▶ EXTRACTED ENTRIES:
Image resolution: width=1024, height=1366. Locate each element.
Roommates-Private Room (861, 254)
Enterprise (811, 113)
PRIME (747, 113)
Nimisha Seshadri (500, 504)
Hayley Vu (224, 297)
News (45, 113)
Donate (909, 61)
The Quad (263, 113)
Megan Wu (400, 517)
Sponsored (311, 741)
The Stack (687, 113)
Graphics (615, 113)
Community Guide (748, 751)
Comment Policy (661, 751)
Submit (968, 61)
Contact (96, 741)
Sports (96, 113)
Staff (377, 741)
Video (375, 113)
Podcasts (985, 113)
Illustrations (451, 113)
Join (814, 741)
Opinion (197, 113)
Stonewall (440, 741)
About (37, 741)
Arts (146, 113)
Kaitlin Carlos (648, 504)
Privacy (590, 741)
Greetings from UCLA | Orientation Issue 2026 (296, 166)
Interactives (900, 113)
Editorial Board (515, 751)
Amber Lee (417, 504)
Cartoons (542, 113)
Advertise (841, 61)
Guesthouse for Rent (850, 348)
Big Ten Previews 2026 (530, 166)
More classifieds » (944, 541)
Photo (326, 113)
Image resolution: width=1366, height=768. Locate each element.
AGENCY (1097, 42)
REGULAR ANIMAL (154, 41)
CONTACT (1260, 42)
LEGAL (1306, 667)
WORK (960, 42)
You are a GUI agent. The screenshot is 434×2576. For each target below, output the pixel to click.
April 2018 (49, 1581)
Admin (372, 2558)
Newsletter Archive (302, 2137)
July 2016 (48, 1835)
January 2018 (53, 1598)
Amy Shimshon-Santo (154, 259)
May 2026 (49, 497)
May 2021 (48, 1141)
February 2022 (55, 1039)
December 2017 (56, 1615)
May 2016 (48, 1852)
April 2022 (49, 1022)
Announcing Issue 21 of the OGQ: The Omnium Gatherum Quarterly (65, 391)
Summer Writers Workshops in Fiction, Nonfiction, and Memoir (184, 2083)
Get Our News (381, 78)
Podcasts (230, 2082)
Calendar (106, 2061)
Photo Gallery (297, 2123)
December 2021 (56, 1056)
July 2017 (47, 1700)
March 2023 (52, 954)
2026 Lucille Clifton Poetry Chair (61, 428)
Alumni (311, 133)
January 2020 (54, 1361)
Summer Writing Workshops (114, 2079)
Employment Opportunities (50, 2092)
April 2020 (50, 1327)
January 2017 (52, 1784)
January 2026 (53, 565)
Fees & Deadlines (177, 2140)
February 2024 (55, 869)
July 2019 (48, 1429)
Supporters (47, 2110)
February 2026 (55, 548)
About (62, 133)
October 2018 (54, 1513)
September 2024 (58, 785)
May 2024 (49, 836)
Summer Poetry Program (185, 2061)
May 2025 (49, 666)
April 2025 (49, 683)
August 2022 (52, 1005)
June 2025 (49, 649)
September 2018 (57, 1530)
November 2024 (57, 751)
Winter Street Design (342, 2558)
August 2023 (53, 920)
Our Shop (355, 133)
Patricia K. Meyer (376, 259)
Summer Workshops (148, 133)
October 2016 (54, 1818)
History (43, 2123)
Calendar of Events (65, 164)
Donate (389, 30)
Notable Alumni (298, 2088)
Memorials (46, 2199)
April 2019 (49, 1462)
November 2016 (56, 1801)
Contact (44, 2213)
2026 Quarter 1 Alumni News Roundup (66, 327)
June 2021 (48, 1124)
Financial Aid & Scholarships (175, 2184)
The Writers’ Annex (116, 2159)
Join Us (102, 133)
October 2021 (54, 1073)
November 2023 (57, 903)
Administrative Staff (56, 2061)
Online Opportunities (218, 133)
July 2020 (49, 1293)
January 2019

▶ EXERCISE AIM: With nothing left out, output the whole listing exactly.

▶ YOUR SOLUTION:
Image resolution: width=1024, height=1366. Locate each element.
Roommates-Private Room (861, 254)
Enterprise (811, 113)
PRIME (747, 113)
Nimisha Seshadri (500, 504)
Hayley Vu (224, 297)
News (45, 113)
Donate (909, 61)
The Quad (263, 113)
Megan Wu (400, 517)
Sponsored (311, 741)
The Stack (687, 113)
Graphics (615, 113)
Community Guide (748, 751)
Comment Policy (661, 751)
Submit (968, 61)
Contact (96, 741)
Sports (96, 113)
Staff (377, 741)
Video (375, 113)
Podcasts (985, 113)
Illustrations (451, 113)
Join (814, 741)
Opinion (197, 113)
Stonewall (440, 741)
About (37, 741)
Arts (146, 113)
Kaitlin Carlos (648, 504)
Privacy (590, 741)
Greetings from UCLA | Orientation Issue 2026 (296, 166)
Interactives (900, 113)
Editorial Board (515, 751)
Amber Lee (417, 504)
Cartoons (542, 113)
Advertise (841, 61)
Guesthouse for Rent (850, 348)
Big Ten Previews 2026 (530, 166)
More classifieds » (944, 541)
Photo (326, 113)
Image resolution: width=1366, height=768. Locate each element.
AGENCY (1097, 42)
REGULAR ANIMAL (154, 41)
CONTACT (1260, 42)
LEGAL (1306, 667)
WORK (960, 42)
You are a GUI agent. The screenshot is 434×2576. For each target below, output the pixel to click.
April 2018 (49, 1581)
Admin (372, 2558)
Newsletter Archive (302, 2137)
July 2016 (48, 1835)
January 2018 (53, 1598)
Amy Shimshon-Santo (154, 259)
May 2026 (49, 497)
May 2021 (48, 1141)
February 2022 (55, 1039)
December 2017 (56, 1615)
May 2016 (48, 1852)
April 2022 (49, 1022)
Announcing Issue 21 of the OGQ: The Omnium Gatherum Quarterly (65, 391)
Summer Writers Workshops in Fiction, Nonfiction, and Memoir (184, 2083)
Get Our News (381, 78)
Podcasts (230, 2082)
Calendar (106, 2061)
Photo Gallery (297, 2123)
December 2021 (56, 1056)
July 2017 (47, 1700)
March 2023 (52, 954)
2026 Lucille Clifton Poetry Chair (61, 428)
Alumni (311, 133)
January 2020 (54, 1361)
Summer Writing Workshops (114, 2079)
Employment Opportunities (50, 2092)
April 2020 (50, 1327)
January 2017 (52, 1784)
January 2026 (53, 565)
Fees & Deadlines (177, 2140)
February 2024 (55, 869)
July 2019 (48, 1429)
Supporters (47, 2110)
February 2026 (55, 548)
About (62, 133)
October 2018 (54, 1513)
September 2024 (58, 785)
May 2024 (49, 836)
Summer Poetry Program (185, 2061)
May 2025 (49, 666)
April 2025 (49, 683)
August 2022 (52, 1005)
June 2025 (49, 649)
September 2018 (57, 1530)
November 2024 (57, 751)
Winter Street Design (342, 2558)
August 2023 (53, 920)
Our Shop (355, 133)
Patricia K. Meyer (376, 259)
Summer Workshops (148, 133)
October 2016 (54, 1818)
History (43, 2123)
Calendar of Events (65, 164)
Donate (389, 30)
Notable Alumni (298, 2088)
Memorials (46, 2199)
April 2019 (49, 1462)
November 2016 (56, 1801)
Contact (44, 2213)
2026 Quarter 1 Alumni News Roundup (66, 327)
June 2021 (48, 1124)
Financial Aid & Scholarships (175, 2184)
The Writers’ Annex (116, 2159)
Join Us (102, 133)
October 2021 (54, 1073)
November 2023 (57, 903)
Administrative Staff (56, 2061)
Online Opportunities (218, 133)
July 2020 (49, 1293)
January 2019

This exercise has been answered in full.